Pixel coordinate grounding data
--- START ---

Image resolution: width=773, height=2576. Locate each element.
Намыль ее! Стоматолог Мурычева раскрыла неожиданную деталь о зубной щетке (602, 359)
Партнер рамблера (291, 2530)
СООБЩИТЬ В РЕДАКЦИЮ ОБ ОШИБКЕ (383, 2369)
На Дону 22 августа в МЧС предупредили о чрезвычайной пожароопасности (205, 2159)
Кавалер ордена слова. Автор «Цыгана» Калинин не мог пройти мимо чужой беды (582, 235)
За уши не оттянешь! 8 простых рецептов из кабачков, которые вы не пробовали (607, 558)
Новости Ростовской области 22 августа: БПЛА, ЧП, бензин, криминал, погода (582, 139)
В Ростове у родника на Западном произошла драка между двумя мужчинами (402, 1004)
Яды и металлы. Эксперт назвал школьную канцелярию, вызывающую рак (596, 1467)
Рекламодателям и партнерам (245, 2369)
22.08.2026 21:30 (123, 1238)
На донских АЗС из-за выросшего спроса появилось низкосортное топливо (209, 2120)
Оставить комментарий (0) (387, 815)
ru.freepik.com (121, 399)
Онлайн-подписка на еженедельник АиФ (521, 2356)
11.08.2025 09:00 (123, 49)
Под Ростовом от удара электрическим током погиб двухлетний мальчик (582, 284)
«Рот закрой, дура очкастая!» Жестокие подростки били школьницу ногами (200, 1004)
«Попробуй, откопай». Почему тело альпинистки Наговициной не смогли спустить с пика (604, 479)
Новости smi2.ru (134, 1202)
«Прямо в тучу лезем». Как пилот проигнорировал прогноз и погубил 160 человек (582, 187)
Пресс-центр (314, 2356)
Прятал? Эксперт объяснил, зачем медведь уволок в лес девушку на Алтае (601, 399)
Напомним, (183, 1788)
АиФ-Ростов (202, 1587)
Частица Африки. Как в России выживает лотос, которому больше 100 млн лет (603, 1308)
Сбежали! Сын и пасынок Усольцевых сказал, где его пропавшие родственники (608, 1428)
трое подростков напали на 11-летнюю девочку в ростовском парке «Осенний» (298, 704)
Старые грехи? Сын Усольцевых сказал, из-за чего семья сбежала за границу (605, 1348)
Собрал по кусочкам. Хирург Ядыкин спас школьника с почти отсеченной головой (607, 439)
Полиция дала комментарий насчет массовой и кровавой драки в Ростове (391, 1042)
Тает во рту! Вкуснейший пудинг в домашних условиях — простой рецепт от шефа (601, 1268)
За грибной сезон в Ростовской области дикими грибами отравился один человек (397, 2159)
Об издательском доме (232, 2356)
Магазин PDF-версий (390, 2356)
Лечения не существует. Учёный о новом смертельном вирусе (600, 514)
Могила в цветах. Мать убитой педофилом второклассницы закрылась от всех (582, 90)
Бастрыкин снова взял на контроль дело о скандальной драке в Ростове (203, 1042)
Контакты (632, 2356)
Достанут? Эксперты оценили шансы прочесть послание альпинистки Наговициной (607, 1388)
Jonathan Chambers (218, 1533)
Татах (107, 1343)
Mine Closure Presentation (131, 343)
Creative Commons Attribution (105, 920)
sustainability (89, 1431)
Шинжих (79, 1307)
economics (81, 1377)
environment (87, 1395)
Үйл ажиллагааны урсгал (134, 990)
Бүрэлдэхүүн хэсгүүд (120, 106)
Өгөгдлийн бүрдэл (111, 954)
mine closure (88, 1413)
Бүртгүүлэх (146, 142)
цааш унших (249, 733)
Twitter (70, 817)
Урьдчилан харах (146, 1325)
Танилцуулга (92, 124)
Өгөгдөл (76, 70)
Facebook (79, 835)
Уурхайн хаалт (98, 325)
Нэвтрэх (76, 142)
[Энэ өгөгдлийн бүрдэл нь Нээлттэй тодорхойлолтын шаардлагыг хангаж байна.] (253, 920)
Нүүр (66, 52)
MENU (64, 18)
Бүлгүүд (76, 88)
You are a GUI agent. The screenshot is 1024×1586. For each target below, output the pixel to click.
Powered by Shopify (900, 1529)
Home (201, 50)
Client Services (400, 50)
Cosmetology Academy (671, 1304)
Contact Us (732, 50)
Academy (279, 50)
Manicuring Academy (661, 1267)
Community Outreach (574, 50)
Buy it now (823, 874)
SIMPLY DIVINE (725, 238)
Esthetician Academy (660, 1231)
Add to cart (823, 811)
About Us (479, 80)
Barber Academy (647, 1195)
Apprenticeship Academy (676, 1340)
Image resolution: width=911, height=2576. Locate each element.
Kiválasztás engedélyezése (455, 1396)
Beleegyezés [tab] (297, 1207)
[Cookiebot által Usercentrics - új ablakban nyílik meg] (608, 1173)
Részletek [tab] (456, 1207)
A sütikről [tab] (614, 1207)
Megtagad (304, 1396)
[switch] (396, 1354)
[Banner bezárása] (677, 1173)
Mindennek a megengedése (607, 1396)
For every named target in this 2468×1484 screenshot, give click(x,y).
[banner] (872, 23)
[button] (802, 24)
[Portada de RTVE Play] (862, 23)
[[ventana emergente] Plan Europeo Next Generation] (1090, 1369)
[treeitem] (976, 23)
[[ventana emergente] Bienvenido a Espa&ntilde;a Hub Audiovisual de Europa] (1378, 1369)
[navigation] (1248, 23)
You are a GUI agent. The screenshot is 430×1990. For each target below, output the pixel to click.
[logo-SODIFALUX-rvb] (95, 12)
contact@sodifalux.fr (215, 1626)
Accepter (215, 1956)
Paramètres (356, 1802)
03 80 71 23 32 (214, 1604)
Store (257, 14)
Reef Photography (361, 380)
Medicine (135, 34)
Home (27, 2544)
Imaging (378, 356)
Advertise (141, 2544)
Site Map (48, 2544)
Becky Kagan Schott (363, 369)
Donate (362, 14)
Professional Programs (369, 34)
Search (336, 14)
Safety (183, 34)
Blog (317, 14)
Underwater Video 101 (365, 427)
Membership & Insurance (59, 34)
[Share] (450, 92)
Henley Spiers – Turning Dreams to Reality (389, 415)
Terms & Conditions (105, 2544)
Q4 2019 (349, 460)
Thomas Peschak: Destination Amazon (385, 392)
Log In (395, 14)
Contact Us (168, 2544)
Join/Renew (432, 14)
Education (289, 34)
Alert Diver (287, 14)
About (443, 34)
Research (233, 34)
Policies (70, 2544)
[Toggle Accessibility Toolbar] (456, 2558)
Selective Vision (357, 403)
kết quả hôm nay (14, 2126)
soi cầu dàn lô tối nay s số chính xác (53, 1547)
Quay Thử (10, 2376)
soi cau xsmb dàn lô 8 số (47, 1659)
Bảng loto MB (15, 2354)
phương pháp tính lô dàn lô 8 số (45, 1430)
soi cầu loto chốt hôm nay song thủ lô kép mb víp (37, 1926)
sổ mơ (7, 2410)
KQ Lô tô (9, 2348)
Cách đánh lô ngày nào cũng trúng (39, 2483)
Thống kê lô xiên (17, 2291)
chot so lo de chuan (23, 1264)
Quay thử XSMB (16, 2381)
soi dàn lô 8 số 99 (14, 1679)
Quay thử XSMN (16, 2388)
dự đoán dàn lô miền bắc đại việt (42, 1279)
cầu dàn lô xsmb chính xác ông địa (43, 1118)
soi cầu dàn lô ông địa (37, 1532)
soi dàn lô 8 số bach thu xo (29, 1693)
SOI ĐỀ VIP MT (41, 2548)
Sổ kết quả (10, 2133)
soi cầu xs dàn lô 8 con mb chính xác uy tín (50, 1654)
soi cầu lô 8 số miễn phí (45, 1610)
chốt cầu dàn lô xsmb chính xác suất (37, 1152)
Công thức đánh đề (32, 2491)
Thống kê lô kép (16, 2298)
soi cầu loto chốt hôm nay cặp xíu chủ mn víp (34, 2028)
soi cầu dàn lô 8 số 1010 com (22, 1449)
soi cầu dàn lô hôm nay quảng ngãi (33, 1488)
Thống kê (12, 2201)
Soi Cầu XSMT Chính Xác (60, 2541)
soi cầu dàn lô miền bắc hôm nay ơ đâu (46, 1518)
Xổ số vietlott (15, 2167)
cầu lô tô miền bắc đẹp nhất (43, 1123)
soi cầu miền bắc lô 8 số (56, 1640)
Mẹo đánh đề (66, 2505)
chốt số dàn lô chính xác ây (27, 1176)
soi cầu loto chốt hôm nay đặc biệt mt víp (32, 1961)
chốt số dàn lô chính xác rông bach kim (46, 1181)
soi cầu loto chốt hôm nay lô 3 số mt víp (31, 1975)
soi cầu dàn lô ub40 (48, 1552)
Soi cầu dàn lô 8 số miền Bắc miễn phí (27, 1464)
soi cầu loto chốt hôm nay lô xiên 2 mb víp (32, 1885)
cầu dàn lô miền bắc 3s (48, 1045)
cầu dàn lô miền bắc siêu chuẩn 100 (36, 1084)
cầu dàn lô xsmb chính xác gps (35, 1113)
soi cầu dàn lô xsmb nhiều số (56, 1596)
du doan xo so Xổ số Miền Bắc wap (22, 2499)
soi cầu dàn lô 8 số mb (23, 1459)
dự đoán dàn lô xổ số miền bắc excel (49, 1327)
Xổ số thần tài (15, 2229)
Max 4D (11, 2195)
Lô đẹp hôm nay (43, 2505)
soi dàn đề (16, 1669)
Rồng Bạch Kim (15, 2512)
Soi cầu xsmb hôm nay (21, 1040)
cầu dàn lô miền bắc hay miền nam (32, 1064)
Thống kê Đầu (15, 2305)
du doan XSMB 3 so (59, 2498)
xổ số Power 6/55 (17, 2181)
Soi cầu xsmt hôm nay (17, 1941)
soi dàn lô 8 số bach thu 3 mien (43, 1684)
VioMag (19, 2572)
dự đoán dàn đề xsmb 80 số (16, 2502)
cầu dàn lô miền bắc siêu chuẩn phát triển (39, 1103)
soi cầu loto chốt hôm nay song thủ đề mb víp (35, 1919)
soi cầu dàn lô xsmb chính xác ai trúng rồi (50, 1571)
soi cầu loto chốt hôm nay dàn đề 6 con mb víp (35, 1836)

--- END ---

REQUIRED WORK
Scan the lines above for "Thomas Peschak: Destination Amazon (385, 392)" and for "Bảng loto MB (15, 2354)". Repeat exactly the line holding each of them and every line in between.

THE ANSWER
Thomas Peschak: Destination Amazon (385, 392)
Log In (395, 14)
Contact Us (168, 2544)
Join/Renew (432, 14)
Education (289, 34)
Alert Diver (287, 14)
About (443, 34)
Research (233, 34)
Policies (70, 2544)
[Toggle Accessibility Toolbar] (456, 2558)
Selective Vision (357, 403)
kết quả hôm nay (14, 2126)
soi cầu dàn lô tối nay s số chính xác (53, 1547)
Quay Thử (10, 2376)
soi cau xsmb dàn lô 8 số (47, 1659)
Bảng loto MB (15, 2354)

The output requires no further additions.